Because it doesn’t have one. That’s the first, foremost, and most self-reflexive answer I can give you. There’s 76,000 in the city, Tufts, a very active Red Line, and there’s no bookstore.
(Note — the ‘late update’ at the bottom of this post: given where it is, my walking mind always put the other bookstore over in Cambridge. I also imagine this bookstore-to-be to have a much more aggressive public and community presence, located as close to the center of the Square as possible, perhaps even in the old Gorkin building.)
Another reason behind my thinking — and keep in mind: I’m only one person in the project; you can be a part of, too — is that a bookstore is terrific in walking that axis between the specific and the communal: with all due deference, love, and respect to the Somerville Theater (read: don’t ban me!), they’re not going to simultaneous carry 5,000 movies that speak to the Irish American, Italian American, Portuguese American, Brazilian, Haitian, El Salvadorian, South Korean, Nepalese, students (not just Tufts students — young parents and kids going to other colleges live here; the rent is pretty good) and Indians who live in the city limits. A bookstore plugs you into that.
A really good bookstore can help plug you into the world. There is a difference in walking into a Mighty Chain, seeing half a shelf of books on ‘world history’ that only seem to mention England during WWII and Greece and Rome during their B.C. heyday, and that’s it — and walking into a bookstore, and it’s Antonio Lobo Antunes, Horacio Castellanos Moya, Park Kyung-Ni, students stopping in to order books and then walking over to Diesel, books for lawyers on the make, public servants on the make, high school students looking to kill a few hours, “This-would-be-perfect-for” purchases, and all the innumerable more.
That’s where — idealistically, at least — I’m coming from. There’s a lot more to this — executing effective market surveys, sanding down shelves, finishing up some of the particulars of the research, and just a bunch of plain ol’ hard work, but I wanted to first start writing publically about it — and deliberately about it — from what I always think is one of the strongest aspects to a bookstore: idealism. There is a reason pictures of libraries and bookstores run like wildfire across the ‘net.

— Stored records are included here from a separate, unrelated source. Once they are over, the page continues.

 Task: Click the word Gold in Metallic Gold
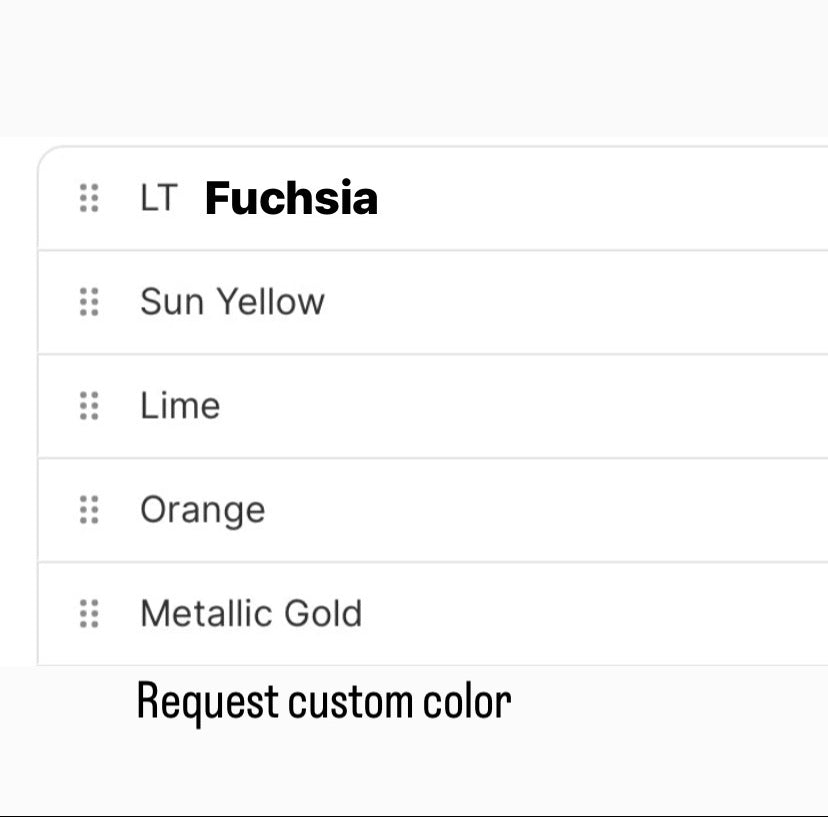(323, 614)
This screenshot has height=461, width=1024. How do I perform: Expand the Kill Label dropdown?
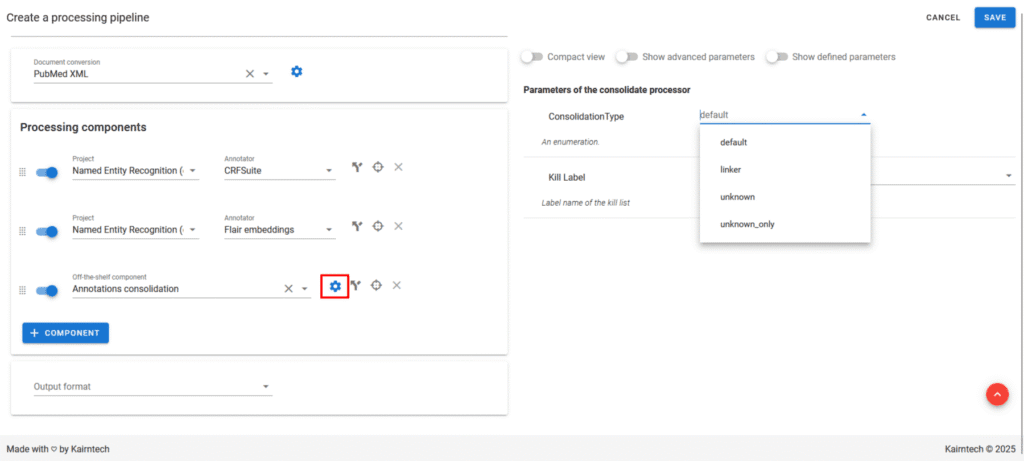1008,177
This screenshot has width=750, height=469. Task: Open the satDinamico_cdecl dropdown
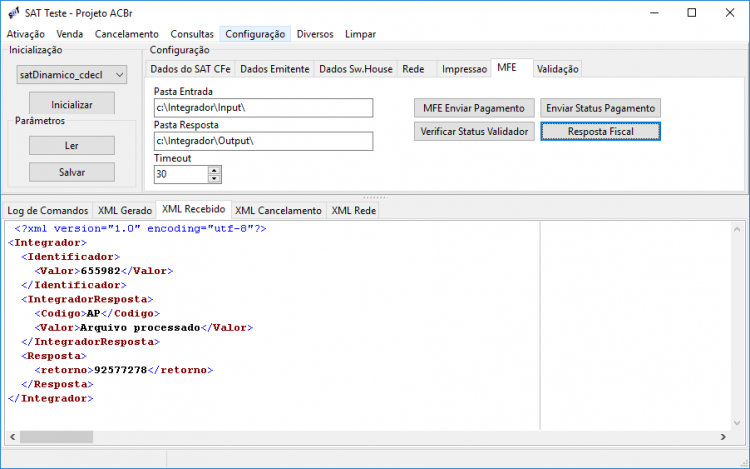click(x=72, y=75)
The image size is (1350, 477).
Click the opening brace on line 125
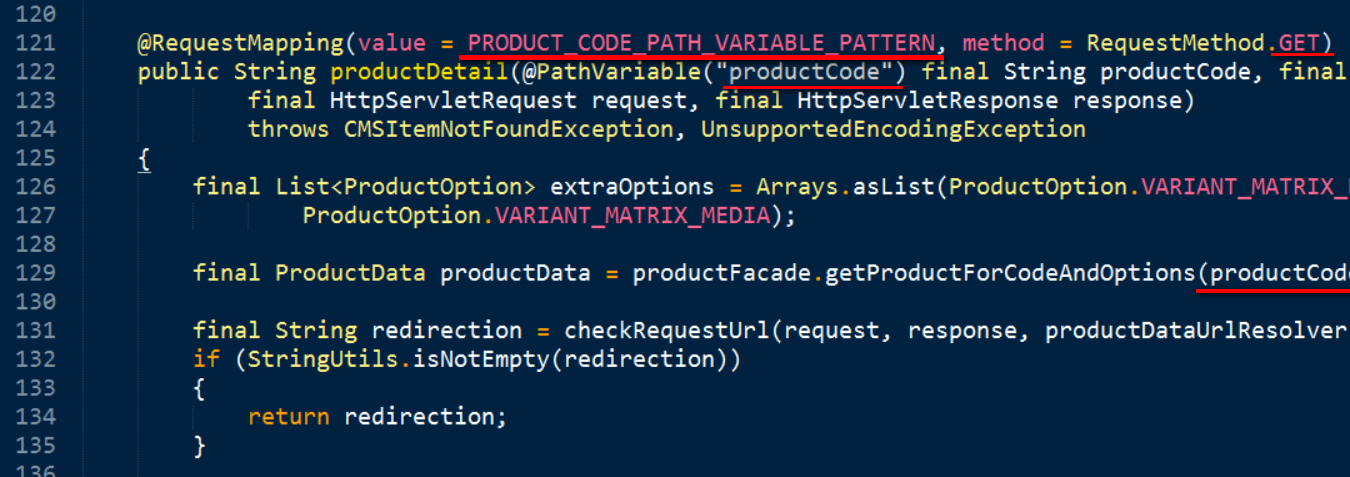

There is a reason books grow dog-eared. There is a certain degree of necessity to that.
Action is my ambrosia: I love getting things done — whether it’s in watching a line of thought manifest itself or in plowing through a checklist of physical tasks, so expect more on this from me soon.
Photos via Chris Devers / Another Lost Shark.
Late update — the infallible Meg has reminded me that I’ve forgotten Three Geese in Flight. Sorry! I’ll fix that soon! Still doesn’t change the basic nub of the gist of the point of the post! Yikes!